[Item coordinate data]
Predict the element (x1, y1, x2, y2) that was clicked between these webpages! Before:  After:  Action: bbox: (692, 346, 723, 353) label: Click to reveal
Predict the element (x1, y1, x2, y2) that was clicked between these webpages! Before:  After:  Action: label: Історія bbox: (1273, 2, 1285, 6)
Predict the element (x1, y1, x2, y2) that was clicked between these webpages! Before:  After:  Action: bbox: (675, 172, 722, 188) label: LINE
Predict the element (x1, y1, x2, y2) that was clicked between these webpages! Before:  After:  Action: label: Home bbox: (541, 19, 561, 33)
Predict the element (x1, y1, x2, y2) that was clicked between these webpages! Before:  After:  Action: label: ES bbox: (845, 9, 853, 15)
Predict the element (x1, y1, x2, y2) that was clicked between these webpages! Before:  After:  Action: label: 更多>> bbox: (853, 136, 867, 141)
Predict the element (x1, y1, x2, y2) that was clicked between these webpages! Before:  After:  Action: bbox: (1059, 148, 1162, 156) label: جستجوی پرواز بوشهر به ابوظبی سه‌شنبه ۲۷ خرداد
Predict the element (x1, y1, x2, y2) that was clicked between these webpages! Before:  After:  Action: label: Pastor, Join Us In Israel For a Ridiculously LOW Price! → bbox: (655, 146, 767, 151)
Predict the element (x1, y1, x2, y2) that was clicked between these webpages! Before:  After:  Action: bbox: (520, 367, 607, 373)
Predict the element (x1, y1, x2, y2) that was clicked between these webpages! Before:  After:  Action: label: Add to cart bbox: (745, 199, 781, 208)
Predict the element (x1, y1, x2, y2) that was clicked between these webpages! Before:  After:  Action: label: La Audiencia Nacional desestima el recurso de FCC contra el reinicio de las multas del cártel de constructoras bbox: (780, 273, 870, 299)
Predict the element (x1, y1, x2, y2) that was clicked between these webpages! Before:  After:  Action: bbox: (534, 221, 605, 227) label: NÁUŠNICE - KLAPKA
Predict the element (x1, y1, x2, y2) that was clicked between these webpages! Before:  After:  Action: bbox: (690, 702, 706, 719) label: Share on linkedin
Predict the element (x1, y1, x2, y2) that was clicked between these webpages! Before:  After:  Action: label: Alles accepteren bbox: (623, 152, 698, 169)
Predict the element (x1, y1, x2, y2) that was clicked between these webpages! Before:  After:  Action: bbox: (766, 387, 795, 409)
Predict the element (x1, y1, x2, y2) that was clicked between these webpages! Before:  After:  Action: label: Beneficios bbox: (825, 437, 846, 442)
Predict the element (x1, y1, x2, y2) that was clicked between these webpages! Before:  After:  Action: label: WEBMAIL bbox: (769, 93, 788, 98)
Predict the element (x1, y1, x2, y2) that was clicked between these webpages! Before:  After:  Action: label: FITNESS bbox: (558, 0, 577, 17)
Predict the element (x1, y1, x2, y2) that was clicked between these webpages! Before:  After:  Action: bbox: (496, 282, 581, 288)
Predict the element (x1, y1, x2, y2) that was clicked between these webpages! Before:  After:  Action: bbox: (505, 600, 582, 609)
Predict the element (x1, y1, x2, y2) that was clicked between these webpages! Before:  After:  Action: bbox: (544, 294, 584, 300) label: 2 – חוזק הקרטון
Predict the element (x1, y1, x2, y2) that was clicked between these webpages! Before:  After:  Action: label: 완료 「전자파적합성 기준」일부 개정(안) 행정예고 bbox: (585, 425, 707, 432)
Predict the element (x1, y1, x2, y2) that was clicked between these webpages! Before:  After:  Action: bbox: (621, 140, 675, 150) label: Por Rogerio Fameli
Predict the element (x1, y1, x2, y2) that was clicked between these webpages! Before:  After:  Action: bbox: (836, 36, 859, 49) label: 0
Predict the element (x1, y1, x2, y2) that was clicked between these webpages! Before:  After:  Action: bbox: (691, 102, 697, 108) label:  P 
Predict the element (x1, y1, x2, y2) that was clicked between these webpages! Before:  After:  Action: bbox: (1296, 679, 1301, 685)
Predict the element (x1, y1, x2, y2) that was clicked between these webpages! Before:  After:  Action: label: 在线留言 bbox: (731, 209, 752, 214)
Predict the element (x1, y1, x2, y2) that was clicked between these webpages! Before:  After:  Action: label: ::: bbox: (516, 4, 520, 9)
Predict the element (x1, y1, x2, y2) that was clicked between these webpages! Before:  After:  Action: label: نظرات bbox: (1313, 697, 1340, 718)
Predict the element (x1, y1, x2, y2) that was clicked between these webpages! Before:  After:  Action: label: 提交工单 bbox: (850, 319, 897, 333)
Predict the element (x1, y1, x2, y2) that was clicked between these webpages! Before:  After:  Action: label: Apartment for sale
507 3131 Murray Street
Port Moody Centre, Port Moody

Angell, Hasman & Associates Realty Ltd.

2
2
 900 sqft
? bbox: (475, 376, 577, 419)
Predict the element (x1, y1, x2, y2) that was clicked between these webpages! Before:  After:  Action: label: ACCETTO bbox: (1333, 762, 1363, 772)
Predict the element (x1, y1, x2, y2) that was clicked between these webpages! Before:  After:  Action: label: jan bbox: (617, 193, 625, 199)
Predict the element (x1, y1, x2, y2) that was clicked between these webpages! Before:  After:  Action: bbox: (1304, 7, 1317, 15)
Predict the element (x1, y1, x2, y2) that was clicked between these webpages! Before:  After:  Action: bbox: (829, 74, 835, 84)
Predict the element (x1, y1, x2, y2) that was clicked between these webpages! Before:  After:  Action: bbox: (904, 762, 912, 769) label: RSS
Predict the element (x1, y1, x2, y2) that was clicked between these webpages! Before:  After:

=== Task directions ===
Can you repeat all the items, swapping every "webpages" for "pages" and leaving everything else unchanged?

=== Correct response ===
Predict the element (x1, y1, x2, y2) that was clicked between these pages! Before:  After:  Action: bbox: (692, 346, 723, 353) label: Click to reveal
Predict the element (x1, y1, x2, y2) that was clicked between these pages! Before:  After:  Action: label: Історія bbox: (1273, 2, 1285, 6)
Predict the element (x1, y1, x2, y2) that was clicked between these pages! Before:  After:  Action: bbox: (675, 172, 722, 188) label: LINE
Predict the element (x1, y1, x2, y2) that was clicked between these pages! Before:  After:  Action: label: Home bbox: (541, 19, 561, 33)
Predict the element (x1, y1, x2, y2) that was clicked between these pages! Before:  After:  Action: label: ES bbox: (845, 9, 853, 15)
Predict the element (x1, y1, x2, y2) that was clicked between these pages! Before:  After:  Action: label: 更多>> bbox: (853, 136, 867, 141)
Predict the element (x1, y1, x2, y2) that was clicked between these pages! Before:  After:  Action: bbox: (1059, 148, 1162, 156) label: جستجوی پرواز بوشهر به ابوظبی سه‌شنبه ۲۷ خرداد
Predict the element (x1, y1, x2, y2) that was clicked between these pages! Before:  After:  Action: label: Pastor, Join Us In Israel For a Ridiculously LOW Price! → bbox: (655, 146, 767, 151)
Predict the element (x1, y1, x2, y2) that was clicked between these pages! Before:  After:  Action: bbox: (520, 367, 607, 373)
Predict the element (x1, y1, x2, y2) that was clicked between these pages! Before:  After:  Action: label: Add to cart bbox: (745, 199, 781, 208)
Predict the element (x1, y1, x2, y2) that was clicked between these pages! Before:  After:  Action: label: La Audiencia Nacional desestima el recurso de FCC contra el reinicio de las multas del cártel de constructoras bbox: (780, 273, 870, 299)
Predict the element (x1, y1, x2, y2) that was clicked between these pages! Before:  After:  Action: bbox: (534, 221, 605, 227) label: NÁUŠNICE - KLAPKA
Predict the element (x1, y1, x2, y2) that was clicked between these pages! Before:  After:  Action: bbox: (690, 702, 706, 719) label: Share on linkedin
Predict the element (x1, y1, x2, y2) that was clicked between these pages! Before:  After:  Action: label: Alles accepteren bbox: (623, 152, 698, 169)
Predict the element (x1, y1, x2, y2) that was clicked between these pages! Before:  After:  Action: bbox: (766, 387, 795, 409)
Predict the element (x1, y1, x2, y2) that was clicked between these pages! Before:  After:  Action: label: Beneficios bbox: (825, 437, 846, 442)
Predict the element (x1, y1, x2, y2) that was clicked between these pages! Before:  After:  Action: label: WEBMAIL bbox: (769, 93, 788, 98)
Predict the element (x1, y1, x2, y2) that was clicked between these pages! Before:  After:  Action: label: FITNESS bbox: (558, 0, 577, 17)
Predict the element (x1, y1, x2, y2) that was clicked between these pages! Before:  After:  Action: bbox: (496, 282, 581, 288)
Predict the element (x1, y1, x2, y2) that was clicked between these pages! Before:  After:  Action: bbox: (505, 600, 582, 609)
Predict the element (x1, y1, x2, y2) that was clicked between these pages! Before:  After:  Action: bbox: (544, 294, 584, 300) label: 2 – חוזק הקרטון
Predict the element (x1, y1, x2, y2) that was clicked between these pages! Before:  After:  Action: label: 완료 「전자파적합성 기준」일부 개정(안) 행정예고 bbox: (585, 425, 707, 432)
Predict the element (x1, y1, x2, y2) that was clicked between these pages! Before:  After:  Action: bbox: (621, 140, 675, 150) label: Por Rogerio Fameli
Predict the element (x1, y1, x2, y2) that was clicked between these pages! Before:  After:  Action: bbox: (836, 36, 859, 49) label: 0
Predict the element (x1, y1, x2, y2) that was clicked between these pages! Before:  After:  Action: bbox: (691, 102, 697, 108) label:  P 
Predict the element (x1, y1, x2, y2) that was clicked between these pages! Before:  After:  Action: bbox: (1296, 679, 1301, 685)
Predict the element (x1, y1, x2, y2) that was clicked between these pages! Before:  After:  Action: label: 在线留言 bbox: (731, 209, 752, 214)
Predict the element (x1, y1, x2, y2) that was clicked between these pages! Before:  After:  Action: label: ::: bbox: (516, 4, 520, 9)
Predict the element (x1, y1, x2, y2) that was clicked between these pages! Before:  After:  Action: label: نظرات bbox: (1313, 697, 1340, 718)
Predict the element (x1, y1, x2, y2) that was clicked between these pages! Before:  After:  Action: label: 提交工单 bbox: (850, 319, 897, 333)
Predict the element (x1, y1, x2, y2) that was clicked between these pages! Before:  After:  Action: label: Apartment for sale
507 3131 Murray Street
Port Moody Centre, Port Moody

Angell, Hasman & Associates Realty Ltd.

2
2
 900 sqft
? bbox: (475, 376, 577, 419)
Predict the element (x1, y1, x2, y2) that was clicked between these pages! Before:  After:  Action: label: ACCETTO bbox: (1333, 762, 1363, 772)
Predict the element (x1, y1, x2, y2) that was clicked between these pages! Before:  After:  Action: label: jan bbox: (617, 193, 625, 199)
Predict the element (x1, y1, x2, y2) that was clicked between these pages! Before:  After:  Action: bbox: (1304, 7, 1317, 15)
Predict the element (x1, y1, x2, y2) that was clicked between these pages! Before:  After:  Action: bbox: (829, 74, 835, 84)
Predict the element (x1, y1, x2, y2) that was clicked between these pages! Before:  After:  Action: bbox: (904, 762, 912, 769) label: RSS
Predict the element (x1, y1, x2, y2) that was clicked between these pages! Before:  After:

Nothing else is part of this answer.